La gestione del rischio clinico e della sicurezza di pazienti e operatori sanitari, oltre a essere parte integrante del diritto costituzionale e una priorità del Servizio sanitario nazionale, è diventata un tema di grande attualità dopo l’impatto drammatico che la pandemia ha avuto e ancora sta avendo sull’organizzazione sanitaria in Italia e nel mondo, e sui suoi protagonisti, a cominciare da medici di famiglia, ospedalieri e infermieri. Sono infatti 177 i medici morti durante l’epidemia di Covid-19 e 30.000 i contagiati fra i sanitari, di cui 14.000 infermieri, e di questi almeno 12.000 solo in Lombardia. Un grande sacrificio professionale in gran parte dovuto all’impreparazione del sistema nell’affrontare la situazione nella prima fase di diffusione della pandemia.

Riguarda la sicurezza dei sanitari anche il tema delle aggressioni e della violenza esercitata ai danni dei lavoratori della sanità in servizio, oggi più tutelati di ieri grazie alla legge del 14 agosto 2020, n.113 “Disposizioni in materia di sicurezza per gli esercenti le professioni sanitarie e socio-sanitarie nell’esercizio delle loro funzioni“ che entrerà in vigore dal prossimo 24 settembre e che sottolinea con forza il tema della comunicazione fra le istituzioni sanitarie e i cittadini.

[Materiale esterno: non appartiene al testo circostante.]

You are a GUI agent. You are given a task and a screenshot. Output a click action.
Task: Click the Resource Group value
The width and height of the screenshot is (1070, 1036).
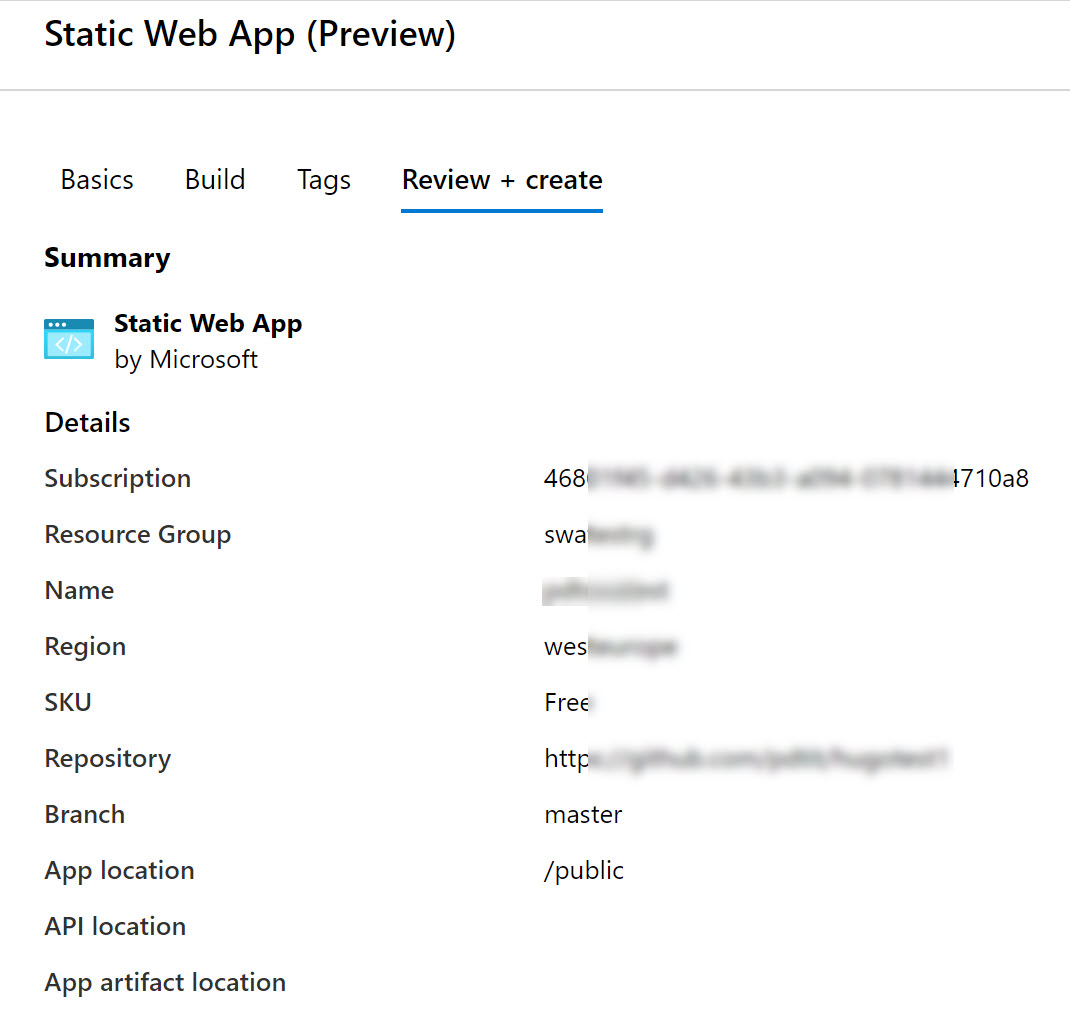[x=600, y=534]

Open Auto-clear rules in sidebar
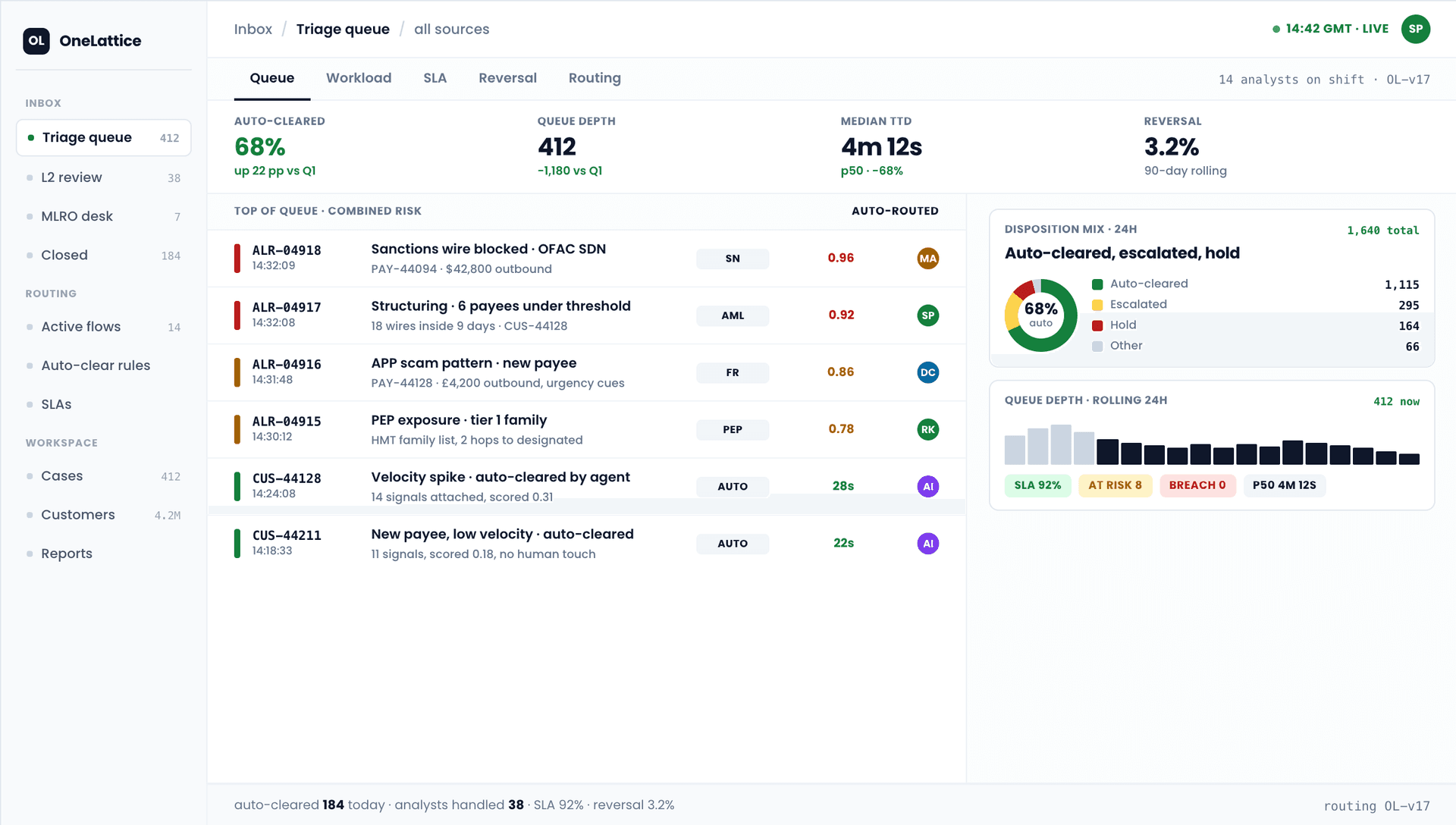pyautogui.click(x=104, y=365)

Viene più volte e in varie sedi affermato che le informazioni sono fondamentali per garantire la sicurezza delle cure e della persona assistita. Le informazioni ai cittadini devono essere autorevoli, chiare, puntuali, condivise e tempestive, e questo deve avvenire anche nel settore delle Medicine complementari e integrative, per consentire al cittadino la scelta della migliore cura possibile. Oggi la scelta di interrompere o ridurre terapie che, per lo meno dal punto di vista del paziente, risultano inefficaci oppure sono mal sopportate per via degli effetti avversi che inducono, va attentamente valutata e attuata non solo attraverso un’informazione puntuale su rischi e benefici, ma con la maggiore condivisione possibile con il paziente, principale attore di questo processo e ultimo destinatario della terapia. La relazione di cura stretta e intensa che nella maggior parte dei casi si realizza in un setting non convenzionale è la migliore garanzia che questa collaborazione/ condivisione possa avvenire davvero, ma deve essere sostenuta anche da una collaborazione inter-disciplinare e inter-professionale, ormai indispensabile in un sistema sociale sanitario sempre più complesso.

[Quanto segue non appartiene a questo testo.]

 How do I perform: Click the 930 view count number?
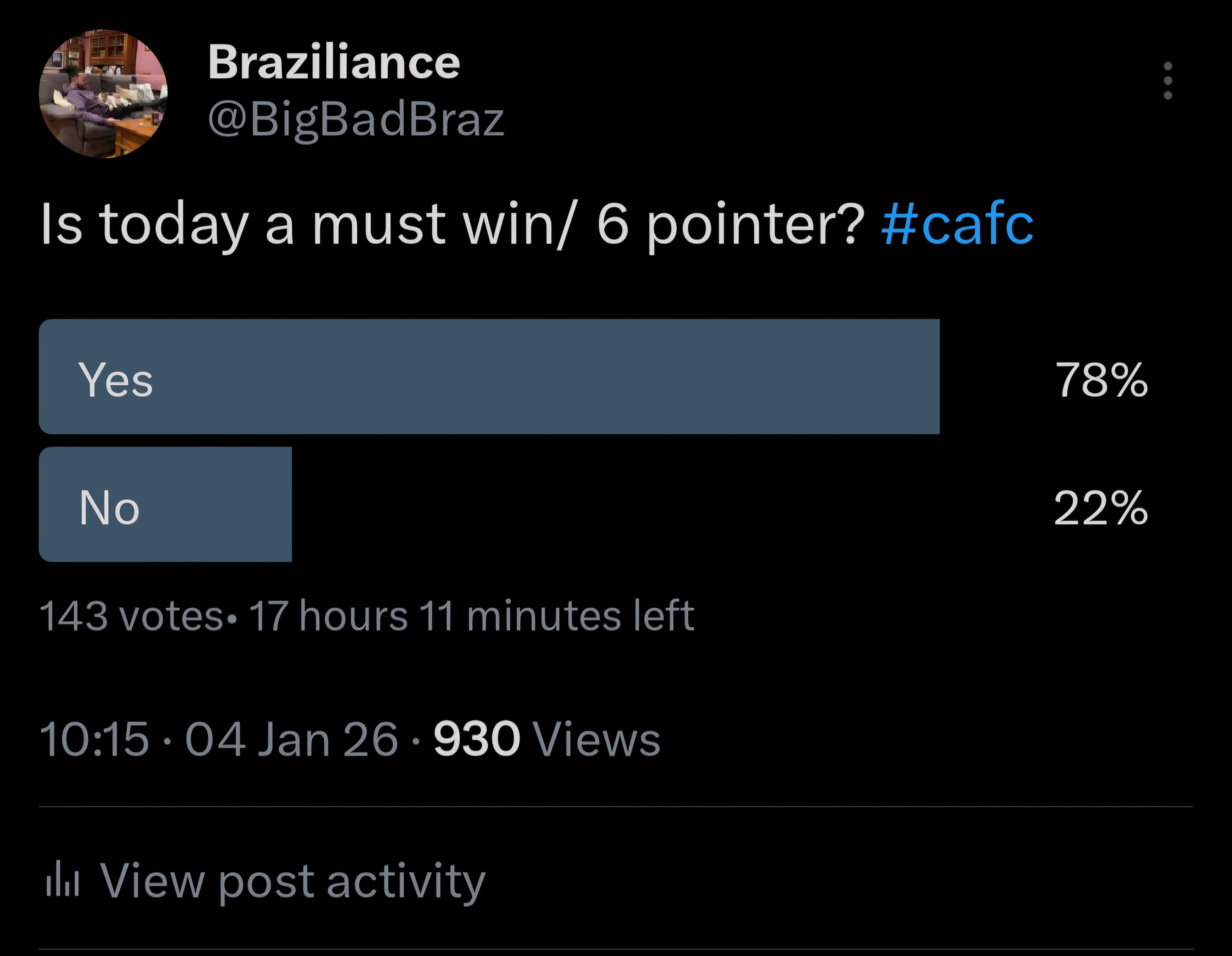477,740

Il miglior collegamento e la più proficua cooperazione possono avvenire solo in un contesto di medicina integrata, dove al medico e all’operatore di medicina complementare sia riconosciuto un ruolo di integrazione delle cure utile, ad esempio, per ridurre gli effetti di terapie importanti, ma con una notevole tossicità, come da tempo avviene nel campo dell’oncologia integrata. Un ruolo che a volte diventa indispensabile quando si tratta di colmare vuoti (o quasi) terapeutici, come nel trattamento delle vampate di calore delle donne in menopausa, per non parlare del moltiplicarsi dei casi di sensibilità multipla a farmaci e alimenti che richiedono quindi un trattamento non farmacologico. A tutto questo si aggiunge il contributo che le medicine complementari (MC) possono fornire in tema di sicurezza, sia per le modalità di interazione medico/paziente, sia per la possibilità di registrare diverse reazioni avverse che nel percorso terapeutico non vengono dichiarate o comunque sfuggono.

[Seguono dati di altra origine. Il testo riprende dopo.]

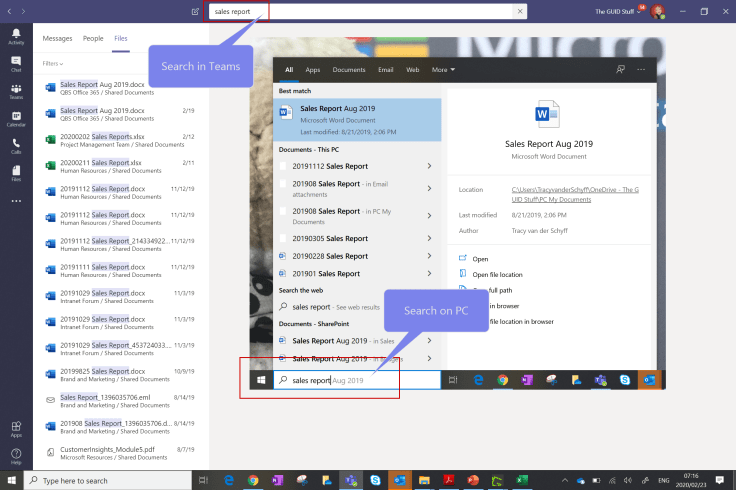
Task: Switch to the Messages search tab
Action: (x=57, y=38)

Questo non significa, come è noto, che le MC ne siano prive: la tossicità e le potenziali interazioni della fitoterapia, i traumi che possono prodursi in manovre di manipolazioni o massaggio, le possibili lesioni agli organi nel caso dell’utilizzo di aghi di grandi dimensioni (pratica poco diffusa in Italia) oppure la sostituzione terapeutica nel caso dell’omeopatia. Di tutto questo si è consapevoli ormai da tempo, ma le medicine complementari sono e rimangono un presidio fondamentale della sicurezza terapeutica.